Hopefully by now you are already convinced that Unified Communications concept has great practical application(s) in EDU sector. It is time to look closer as of how it was implemented in GMC.

***If you expect to see a screenshots of installation and configuration – this is not happening. OCS 2007 R2 and Exchange 2007 (including UM role) is very well documented, you can find it all over Internet and having it here (again) would be a waste of time. My idea is to share the path, the line of thinking and the steps we went through in order to complete the deployment.

Oh, once Microsoft lifts the NDA over Wave 14, it will be different story…
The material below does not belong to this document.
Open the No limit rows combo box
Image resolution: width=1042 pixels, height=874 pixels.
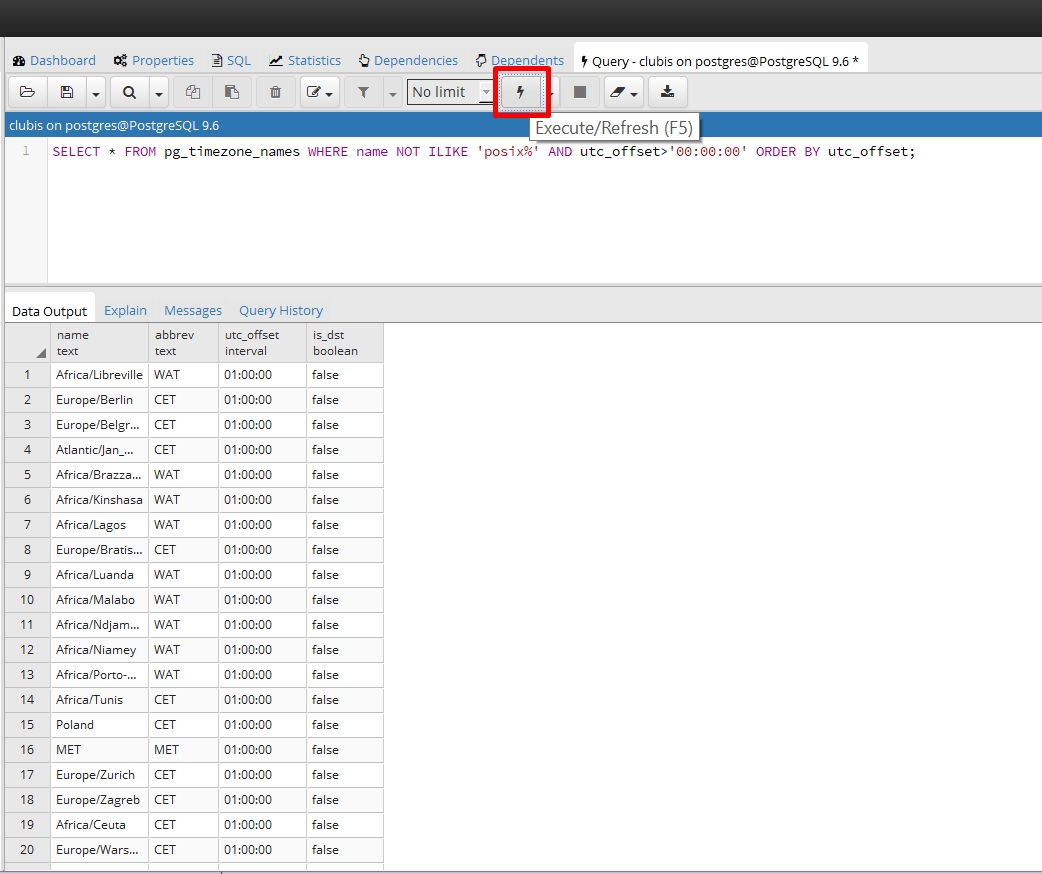click(x=449, y=92)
The first challenge – extensions schema. Current users of Centrex or any hosted PBX are familiar with the Enterprise Extensions concept. Basically, the user dials three or four digits and connects to another user in the same location. What happens is: a normalization rule takes place to “convert” the 4 digit number to “full”, in some cases E.164 format, phone number. For example – 2704 was converted to 478-445-2704, a match is found and the called party is ringed. This is because all numbers are typically within the same PBX (remember, NPA-NXX-XXXX) where XXXX is the “internal” extension.
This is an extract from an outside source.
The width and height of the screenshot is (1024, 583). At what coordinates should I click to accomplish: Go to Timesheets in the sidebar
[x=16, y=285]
This is valid for all our offices. However, one problem - user in Milledgeville dials 4 digits to call colleague in Milledgeville, user in Valdosta dials 4 digits to call colleague in Valdosta, while calls cross-campus required fill 10 digit number. Of course, a long distance charge would occur due to the fact they reside in different Local Calling Area.

Since we will now host (and control) the environment, we wanted to make “dial by extension” available for cross-campus calls as well. OCS is E.164 compliant. In order a call to be processed, the number must be presented as +1 NPA NXX XXXX. A call (as we know it at home) is typically 7 digits (445 2704) for local calls, 10 digits (478 225 2704) for some local area calls and 11 digits (1 478 445 2704) for long distance. OCS uses RegEx (Regular Expressions) to capture, evaluate and manipulate the input and convert it to E.164 format. For example: ^(\d{7})$ to be translated to +1478$1

On English, this means “Match numbers that are exactly 7 digits long. Prepend '+1478'.” With other words, when users dial 4452704, the number will be presented as +12784452704 for further processing.

Now, we know that Local Area Codes/Prefixes are different for our remote offices, for example 478-387-XXXX for Milledgeville and 229-269-XXXX for Valdosta. So, if I assign a “location” code for every campus (2 for Milledgeville, 3 for Warner Robins, 4 for Valdosta and so on), I could build a RegEx to capture 5 digits input and translate it to E.164:

^4(\d{4})$ to be translated to +1229269$1 i.e. “Match numbers that start with '4' and are a total of 5 digits long. Remove 1 digits from the beginning and add '+1229269'.” Now Milledgeville user would dial 40001 and call Valdosta user whose phone number is actually (229) 269-0001.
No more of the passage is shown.